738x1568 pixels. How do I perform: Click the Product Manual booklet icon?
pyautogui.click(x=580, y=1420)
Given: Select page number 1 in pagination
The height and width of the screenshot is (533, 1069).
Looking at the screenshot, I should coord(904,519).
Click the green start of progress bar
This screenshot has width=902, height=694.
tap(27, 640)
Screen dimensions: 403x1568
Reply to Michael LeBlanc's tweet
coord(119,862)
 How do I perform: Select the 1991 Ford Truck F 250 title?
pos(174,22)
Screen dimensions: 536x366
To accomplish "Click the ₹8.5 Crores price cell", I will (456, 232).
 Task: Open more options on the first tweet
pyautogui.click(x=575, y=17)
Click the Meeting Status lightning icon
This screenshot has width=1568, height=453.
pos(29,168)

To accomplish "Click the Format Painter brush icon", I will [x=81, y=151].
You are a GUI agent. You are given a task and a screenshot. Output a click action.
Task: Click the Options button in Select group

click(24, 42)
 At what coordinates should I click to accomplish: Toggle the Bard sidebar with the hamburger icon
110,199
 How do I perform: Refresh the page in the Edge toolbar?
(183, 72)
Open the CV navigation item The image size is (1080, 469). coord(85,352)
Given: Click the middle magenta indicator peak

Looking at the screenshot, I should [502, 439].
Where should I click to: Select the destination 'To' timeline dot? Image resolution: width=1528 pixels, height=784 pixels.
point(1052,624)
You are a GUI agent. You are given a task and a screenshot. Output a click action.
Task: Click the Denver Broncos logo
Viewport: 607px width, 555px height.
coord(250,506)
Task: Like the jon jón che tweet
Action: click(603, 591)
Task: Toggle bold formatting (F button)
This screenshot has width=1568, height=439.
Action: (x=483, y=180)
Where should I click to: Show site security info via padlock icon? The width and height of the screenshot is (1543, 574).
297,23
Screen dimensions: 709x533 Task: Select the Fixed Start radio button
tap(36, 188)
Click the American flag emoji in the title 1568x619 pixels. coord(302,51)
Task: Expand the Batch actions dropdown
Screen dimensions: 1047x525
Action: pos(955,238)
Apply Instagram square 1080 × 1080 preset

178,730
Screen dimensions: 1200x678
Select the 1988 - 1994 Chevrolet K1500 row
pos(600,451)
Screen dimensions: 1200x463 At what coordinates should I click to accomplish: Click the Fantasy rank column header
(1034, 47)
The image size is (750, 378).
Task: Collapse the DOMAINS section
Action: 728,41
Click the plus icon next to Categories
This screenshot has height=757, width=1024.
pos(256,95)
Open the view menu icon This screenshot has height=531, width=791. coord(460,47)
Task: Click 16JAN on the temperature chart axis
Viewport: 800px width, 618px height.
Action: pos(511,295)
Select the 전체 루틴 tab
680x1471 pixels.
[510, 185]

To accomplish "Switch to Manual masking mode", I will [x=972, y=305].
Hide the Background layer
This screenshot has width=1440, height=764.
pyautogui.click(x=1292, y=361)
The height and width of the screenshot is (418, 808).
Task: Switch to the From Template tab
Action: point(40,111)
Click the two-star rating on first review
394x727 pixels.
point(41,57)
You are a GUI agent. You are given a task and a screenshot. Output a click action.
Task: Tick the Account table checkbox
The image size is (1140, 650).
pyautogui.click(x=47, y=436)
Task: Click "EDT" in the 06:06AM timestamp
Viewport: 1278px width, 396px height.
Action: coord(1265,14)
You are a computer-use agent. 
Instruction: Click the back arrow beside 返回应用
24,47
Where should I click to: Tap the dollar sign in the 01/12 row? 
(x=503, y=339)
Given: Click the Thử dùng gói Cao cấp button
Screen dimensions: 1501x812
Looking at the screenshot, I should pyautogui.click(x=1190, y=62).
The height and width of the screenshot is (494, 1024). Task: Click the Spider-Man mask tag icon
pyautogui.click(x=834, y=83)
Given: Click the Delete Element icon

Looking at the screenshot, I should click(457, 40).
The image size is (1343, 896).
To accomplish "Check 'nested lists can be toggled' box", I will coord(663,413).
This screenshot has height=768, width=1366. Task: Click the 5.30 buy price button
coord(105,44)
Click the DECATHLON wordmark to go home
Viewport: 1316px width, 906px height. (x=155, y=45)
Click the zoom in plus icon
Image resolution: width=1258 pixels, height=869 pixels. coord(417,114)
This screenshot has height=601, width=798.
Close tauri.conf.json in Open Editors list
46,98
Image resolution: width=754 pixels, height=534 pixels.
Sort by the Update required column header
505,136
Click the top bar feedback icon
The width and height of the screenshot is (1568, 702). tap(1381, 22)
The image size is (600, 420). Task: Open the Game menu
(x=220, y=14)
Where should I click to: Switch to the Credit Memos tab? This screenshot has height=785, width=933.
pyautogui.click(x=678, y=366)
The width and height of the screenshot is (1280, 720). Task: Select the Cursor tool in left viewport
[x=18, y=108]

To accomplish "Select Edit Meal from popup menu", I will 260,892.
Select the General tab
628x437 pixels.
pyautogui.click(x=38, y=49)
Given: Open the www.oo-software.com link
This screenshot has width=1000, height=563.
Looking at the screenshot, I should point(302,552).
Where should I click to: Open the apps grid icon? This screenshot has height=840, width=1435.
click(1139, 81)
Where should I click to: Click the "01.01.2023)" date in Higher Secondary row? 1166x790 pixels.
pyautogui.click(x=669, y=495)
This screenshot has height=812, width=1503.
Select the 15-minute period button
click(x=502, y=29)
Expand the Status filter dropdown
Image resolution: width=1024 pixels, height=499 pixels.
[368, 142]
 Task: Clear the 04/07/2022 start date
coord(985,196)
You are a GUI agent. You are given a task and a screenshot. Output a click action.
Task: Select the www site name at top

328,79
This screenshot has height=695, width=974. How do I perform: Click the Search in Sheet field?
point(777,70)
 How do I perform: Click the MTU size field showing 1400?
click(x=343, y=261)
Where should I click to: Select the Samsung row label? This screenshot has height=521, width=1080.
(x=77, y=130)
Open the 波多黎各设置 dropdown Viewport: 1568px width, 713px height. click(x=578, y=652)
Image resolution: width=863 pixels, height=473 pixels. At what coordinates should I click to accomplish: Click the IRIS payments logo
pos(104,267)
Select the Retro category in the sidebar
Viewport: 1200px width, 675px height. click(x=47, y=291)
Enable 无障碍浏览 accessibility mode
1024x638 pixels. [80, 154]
—————
**What this task involves**
Starting with the line that holds "Select the Retro category in the sidebar", copy each remaining line of the listing above exactly, through the last one.

**Response to this exercise**
Select the Retro category in the sidebar
Viewport: 1200px width, 675px height. click(x=47, y=291)
Enable 无障碍浏览 accessibility mode
1024x638 pixels. [80, 154]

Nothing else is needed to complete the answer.